Agent based systems have been explored, if not practically, at least conceptually, in a wide range of domains. The notion of agent has taken, also, many shapes and meanings according to the application area. These have ranged from pure computational applications, such as UNIX daemons, Internet crawlers, optimization algorithms, etc; to embodied agents as in mobile robotics. The notion of cyber-physical system has been very recently coined to denote the next generation of embedded systems. Unlike an embedded system, a cyber-physical system is designed from scratch to promote the symbiosis and fusion between a physical element, its controller, and its abstract or logical representation/existence. To an enormous extent the concept echoes the idea of embodiment (Pfeifer, Lungarella & Iida 2007), whereby the body shapes the cognitive abilities of its control gear, and self-organization (Holland & Melhuish 1999), in the sense that a resilient whole results from the collective interactions of many parts. Some rather similar principles have been the basis for Holonic Manufacturing Systems (HMS) (Bussmann & Mcfarlane 1999), Bionic Manufacturing Systems (BMS) (Ueda 1992), Evolvable Assembly Systems (EAS) (Onori 2002) and an overwhelming number of industrial agent based architectures that have followed them (Van Brussel et al. 1998; Leitao, Colombo & Restivo 2005; Barata 2003; Lastra 2004; Shen et al. 2006; Marik & Lazansky 2007; Vrba et al. 2011; Leitão 2009; Monostori, Váncza & Kumara 2006).
It is therefore safe to assert that industrial agent systems are a preceding, probably more restricted, case of cyber-physical systems.
Although each application area has its specific challenges arguably, the design, deployment and assessment of industrial agent systems are particularly complex. Given the multidisciplinary nature of today's industrial systems, their cyber-physical realization entails challenges that range from pure computer science and embedded controller design to production optimization and sustainability.
The main challenges comprising the design, deployment and assessment of industrial agent-based systems are therefore examined.
Multiagent Systems (MAS) have been widely known as the base for inherent robust and available systems and there are many characteristics (Wooldridge & Jennings 1994; Wooldridge & Jennings 1995) such as autonomy, social-ability, proactive response, reactivity, self-organization, etc; which have been identified as core ingredients for the MAS reliability.

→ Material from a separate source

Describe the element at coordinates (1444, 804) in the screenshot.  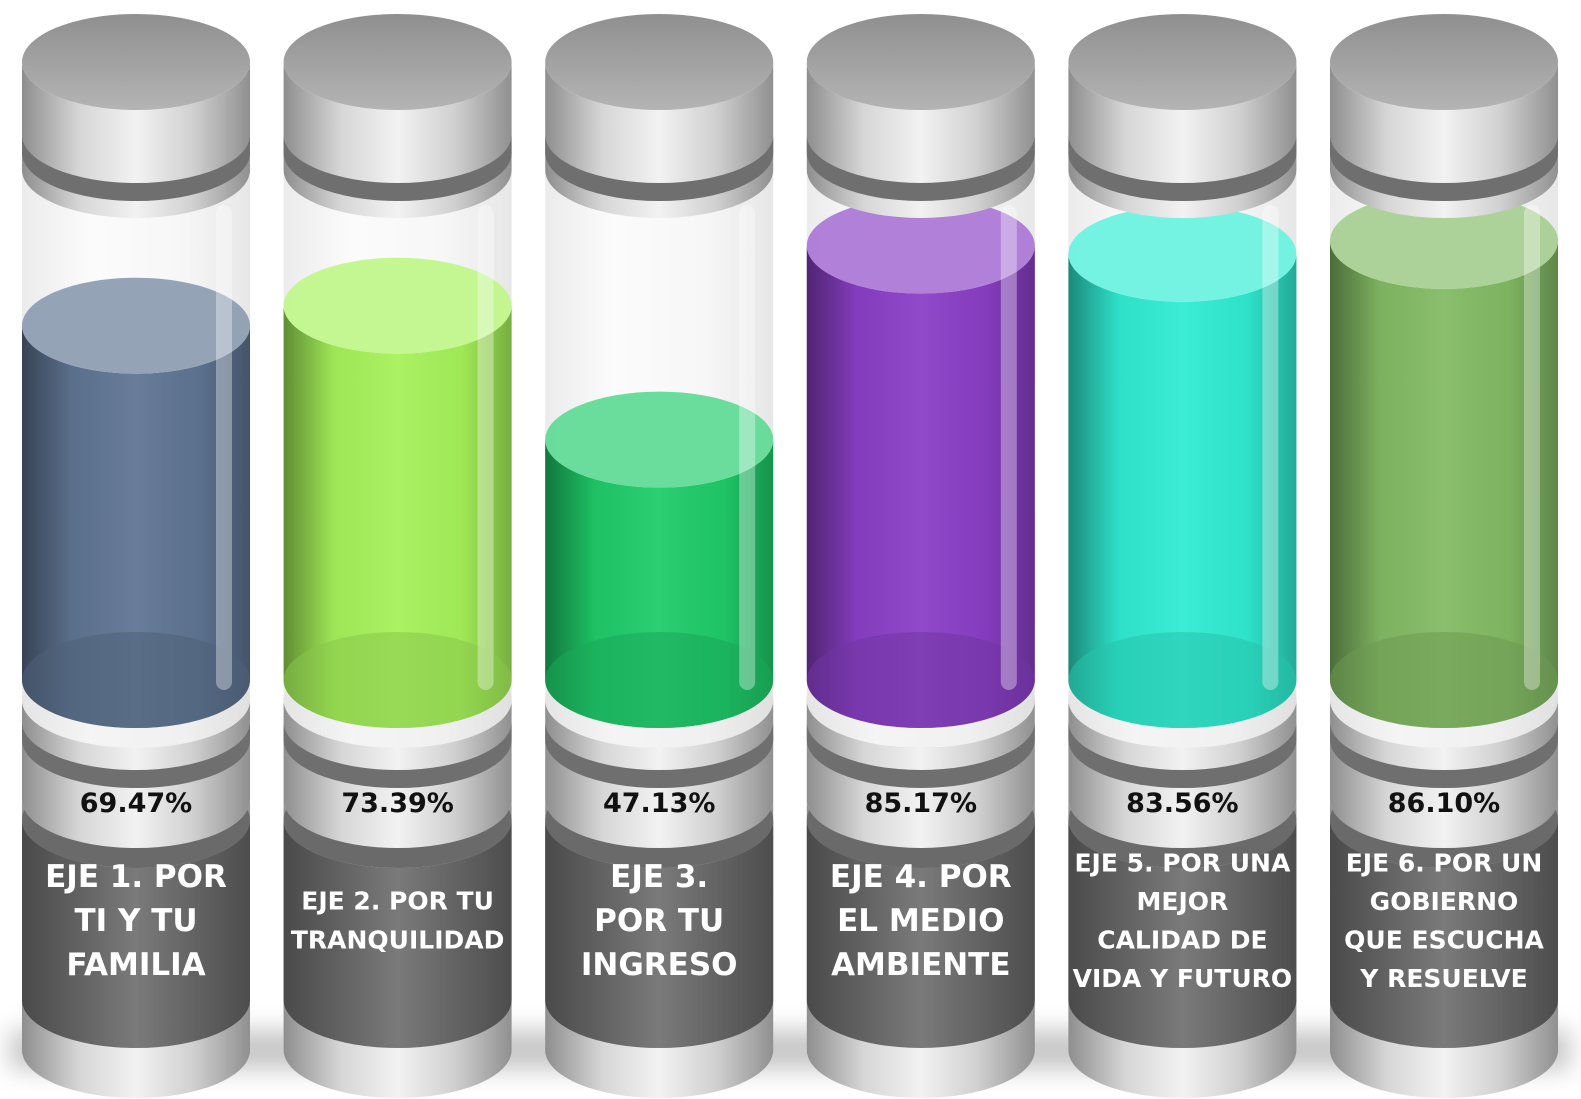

However, to call "agent" to a software abstraction and create a system based on these abstractions is not a guarantee that the system will exhibit the expected characteristics. Unfortunately this misconception is quite common.
There have been significant international and industrial efforts in addressing the different design, deployment and assessment challenges. The reader is naturally referred to the contents of this book to learn about the latest results and technical details. Previous international projects are not limited to but include: SIRENA - early development of a devices profiles for web services (DPWS) stack (Jammes & Smit 2005; Bohn, Bobek & Golatowski 2006) and subsequent project SODA - focusing on the development of a service based ecosystem using DPWS, Inlife - focusing in service oriented diagnosis of distributed intelligent systems (Barata, Ribeiro & Colombo 2007), SOCRADES - investigating the creation of new methodologies, technologies and tools for the modelling, design, implementation and operation of networked hardware/software systems embedded in smart physical objects (De Souza et al. 2008), AESOP - tackling web service-oriented process monitoring and control (Karnouskos et al. 2010), GRACE - exploring process and quality control integration using a MAS framework (Stroppa et al. 2012) and IDEAS - focusing in instant deployment of agentified components (Ribeiro et al. 2011a).
The subsequent details are therefore organized to first highlight the commonest structural arrangements considered in current agent architectures and more specifically on bringing some context on their potential applications and limitations. Secondly, since emerging architectures are increasingly inspired by concepts and methods from the complexity sciences, the gaps between them and the concrete instantiation of industrial MAS are discussed. The presentation of the design challenges and opportunities follows as well as the conventional deployment approaches. Finally, the impact of MAS design is discussed from a system validation perspective.